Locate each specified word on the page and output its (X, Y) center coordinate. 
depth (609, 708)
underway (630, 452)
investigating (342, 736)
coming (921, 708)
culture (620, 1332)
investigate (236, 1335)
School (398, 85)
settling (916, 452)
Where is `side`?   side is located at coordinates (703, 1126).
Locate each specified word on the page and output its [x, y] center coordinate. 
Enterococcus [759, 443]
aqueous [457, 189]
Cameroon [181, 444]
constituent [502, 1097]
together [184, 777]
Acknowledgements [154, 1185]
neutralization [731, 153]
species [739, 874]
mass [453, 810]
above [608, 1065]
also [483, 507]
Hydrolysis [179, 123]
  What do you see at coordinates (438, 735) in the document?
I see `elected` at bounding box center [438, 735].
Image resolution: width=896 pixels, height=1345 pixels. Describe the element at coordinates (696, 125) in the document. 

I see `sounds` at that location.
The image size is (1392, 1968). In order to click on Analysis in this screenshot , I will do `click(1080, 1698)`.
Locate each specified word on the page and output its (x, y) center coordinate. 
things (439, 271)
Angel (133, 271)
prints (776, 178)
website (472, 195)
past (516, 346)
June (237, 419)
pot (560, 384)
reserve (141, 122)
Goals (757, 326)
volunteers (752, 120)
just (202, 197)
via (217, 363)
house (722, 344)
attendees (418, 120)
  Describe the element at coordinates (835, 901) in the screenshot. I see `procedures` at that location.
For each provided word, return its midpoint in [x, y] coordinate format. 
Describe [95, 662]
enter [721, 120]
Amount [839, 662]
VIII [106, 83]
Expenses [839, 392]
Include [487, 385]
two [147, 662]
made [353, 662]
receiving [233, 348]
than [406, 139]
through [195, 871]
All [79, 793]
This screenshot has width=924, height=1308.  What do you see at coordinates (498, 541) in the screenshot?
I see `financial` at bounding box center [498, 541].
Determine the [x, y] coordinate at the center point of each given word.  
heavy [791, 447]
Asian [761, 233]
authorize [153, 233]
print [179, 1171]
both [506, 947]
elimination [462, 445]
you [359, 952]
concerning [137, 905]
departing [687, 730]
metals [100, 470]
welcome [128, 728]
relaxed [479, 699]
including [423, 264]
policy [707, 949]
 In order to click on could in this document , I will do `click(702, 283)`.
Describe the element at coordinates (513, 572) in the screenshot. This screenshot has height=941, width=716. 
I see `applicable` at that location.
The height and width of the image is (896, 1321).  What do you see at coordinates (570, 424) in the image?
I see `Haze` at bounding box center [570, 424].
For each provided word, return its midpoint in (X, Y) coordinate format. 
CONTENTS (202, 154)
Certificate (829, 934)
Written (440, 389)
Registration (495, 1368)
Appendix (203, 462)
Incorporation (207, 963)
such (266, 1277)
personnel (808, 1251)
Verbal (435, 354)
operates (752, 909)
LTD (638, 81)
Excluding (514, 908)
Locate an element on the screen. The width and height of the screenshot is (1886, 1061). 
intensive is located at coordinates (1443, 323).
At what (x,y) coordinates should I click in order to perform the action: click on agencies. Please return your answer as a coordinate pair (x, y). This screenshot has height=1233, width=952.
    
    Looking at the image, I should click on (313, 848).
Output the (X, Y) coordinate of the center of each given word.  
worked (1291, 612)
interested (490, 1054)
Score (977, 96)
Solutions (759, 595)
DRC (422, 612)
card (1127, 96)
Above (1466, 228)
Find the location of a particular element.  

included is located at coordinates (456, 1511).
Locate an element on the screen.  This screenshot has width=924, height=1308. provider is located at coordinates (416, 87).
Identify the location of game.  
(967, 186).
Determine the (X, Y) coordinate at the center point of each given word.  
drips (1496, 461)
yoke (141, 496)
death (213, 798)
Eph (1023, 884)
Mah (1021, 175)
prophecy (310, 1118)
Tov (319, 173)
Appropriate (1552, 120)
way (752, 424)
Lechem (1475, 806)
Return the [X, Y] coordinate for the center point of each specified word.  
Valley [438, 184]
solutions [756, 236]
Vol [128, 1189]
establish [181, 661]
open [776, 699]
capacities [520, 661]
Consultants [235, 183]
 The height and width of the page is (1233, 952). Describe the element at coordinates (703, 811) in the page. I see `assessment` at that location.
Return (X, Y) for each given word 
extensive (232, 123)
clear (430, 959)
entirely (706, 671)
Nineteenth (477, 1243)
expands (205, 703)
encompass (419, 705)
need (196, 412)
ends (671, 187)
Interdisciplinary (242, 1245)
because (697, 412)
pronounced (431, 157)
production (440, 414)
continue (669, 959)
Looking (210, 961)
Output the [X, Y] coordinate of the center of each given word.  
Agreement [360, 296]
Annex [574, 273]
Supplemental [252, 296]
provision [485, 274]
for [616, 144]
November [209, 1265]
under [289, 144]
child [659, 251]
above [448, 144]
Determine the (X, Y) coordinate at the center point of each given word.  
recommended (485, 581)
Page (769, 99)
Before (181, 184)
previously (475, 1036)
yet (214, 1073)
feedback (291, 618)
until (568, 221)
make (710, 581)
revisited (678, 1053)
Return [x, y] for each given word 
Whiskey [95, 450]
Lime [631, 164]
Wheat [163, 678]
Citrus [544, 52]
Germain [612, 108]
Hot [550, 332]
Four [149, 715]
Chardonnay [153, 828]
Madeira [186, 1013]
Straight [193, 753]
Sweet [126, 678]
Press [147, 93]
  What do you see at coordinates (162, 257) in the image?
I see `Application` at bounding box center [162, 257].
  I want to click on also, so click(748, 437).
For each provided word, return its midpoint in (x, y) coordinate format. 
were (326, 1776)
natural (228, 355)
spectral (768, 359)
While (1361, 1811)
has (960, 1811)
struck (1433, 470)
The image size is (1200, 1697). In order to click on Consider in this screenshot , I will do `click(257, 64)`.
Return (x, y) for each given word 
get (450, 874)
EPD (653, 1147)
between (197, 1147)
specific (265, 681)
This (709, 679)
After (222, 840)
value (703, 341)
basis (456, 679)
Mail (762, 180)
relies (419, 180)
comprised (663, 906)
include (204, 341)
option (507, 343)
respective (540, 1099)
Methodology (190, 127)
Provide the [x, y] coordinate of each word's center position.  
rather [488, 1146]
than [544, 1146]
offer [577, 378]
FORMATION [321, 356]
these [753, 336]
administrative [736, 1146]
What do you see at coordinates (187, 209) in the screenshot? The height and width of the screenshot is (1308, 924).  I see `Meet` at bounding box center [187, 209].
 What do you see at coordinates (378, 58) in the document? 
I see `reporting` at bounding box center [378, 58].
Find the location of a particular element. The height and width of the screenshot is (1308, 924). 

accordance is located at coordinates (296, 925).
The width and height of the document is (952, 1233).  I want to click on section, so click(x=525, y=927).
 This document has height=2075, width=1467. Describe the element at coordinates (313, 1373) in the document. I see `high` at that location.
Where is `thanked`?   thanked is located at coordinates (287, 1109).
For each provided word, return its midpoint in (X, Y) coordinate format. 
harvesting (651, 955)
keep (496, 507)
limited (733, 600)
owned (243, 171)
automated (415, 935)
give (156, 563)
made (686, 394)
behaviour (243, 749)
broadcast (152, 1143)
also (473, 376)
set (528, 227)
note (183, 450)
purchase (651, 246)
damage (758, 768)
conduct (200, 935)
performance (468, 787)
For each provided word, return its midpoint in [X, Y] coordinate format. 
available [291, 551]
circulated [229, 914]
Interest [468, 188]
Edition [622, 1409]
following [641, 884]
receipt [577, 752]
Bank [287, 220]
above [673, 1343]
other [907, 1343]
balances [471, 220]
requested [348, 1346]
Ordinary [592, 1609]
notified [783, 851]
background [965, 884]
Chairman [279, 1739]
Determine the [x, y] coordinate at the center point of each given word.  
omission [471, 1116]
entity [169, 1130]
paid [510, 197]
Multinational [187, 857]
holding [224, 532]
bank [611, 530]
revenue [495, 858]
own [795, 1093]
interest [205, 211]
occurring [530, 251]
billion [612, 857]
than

• • • •

Work required: Copy the records starting with the line containing "than [544, 1146]" and continuing through the line containing "center [378, 58].", reproducing each line without change.

Result of this task:
than [544, 1146]
offer [577, 378]
FORMATION [321, 356]
these [753, 336]
administrative [736, 1146]
What do you see at coordinates (187, 209) in the screenshot? The height and width of the screenshot is (1308, 924).  I see `Meet` at bounding box center [187, 209].
 What do you see at coordinates (378, 58) in the document? 
I see `reporting` at bounding box center [378, 58].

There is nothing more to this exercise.